I’ve worked with plenty of addicts, but the words in this post come from loving one. That’s when you’ll know, from the deepest and purest part of you, that you just can’t live like this any more. It will come when you’re exhausted, heartbroken, and when you feel the pain of their self-destruction pressing relentlessly and permanently against you. The relationships and the world around you will start to break, and you’ll cut yourself on the jagged pieces.
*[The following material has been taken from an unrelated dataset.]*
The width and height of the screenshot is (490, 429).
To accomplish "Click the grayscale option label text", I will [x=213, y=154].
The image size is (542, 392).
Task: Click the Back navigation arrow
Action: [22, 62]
love addicts anonymous unit

If you love an addict, it will be a long and excruciating road before you realise that there is absolutely nothing you can do. Not because they won’t, but because they can’t. If you can’t say no to the manipulations of their addiction in your unaddicted state, know that they won’t say no from their addicted one. If you’re waiting for the addict to stop the insanity – the guilt trips, the lying, the manipulation – it’s not going to happen. You might stop liking them, but you don’t stop loving them. You dread seeing them and you need to see them, all at once. Your love and your need to bring them safely through their addiction might see you giving money you can’t afford, saying yes when that yes will destroy you, lying to protect them, and having your body turn cold with fear from the midnight ring of the phone.

love addicts anonymous unit

When addicts know they are loved by someone who is invested in them, they immediately have fuel for their addiction. The fallout from an addiction, for addicts and the people who love them, is devastating – the manipulations, the guilt, the destruction of relationships and the breakage of people.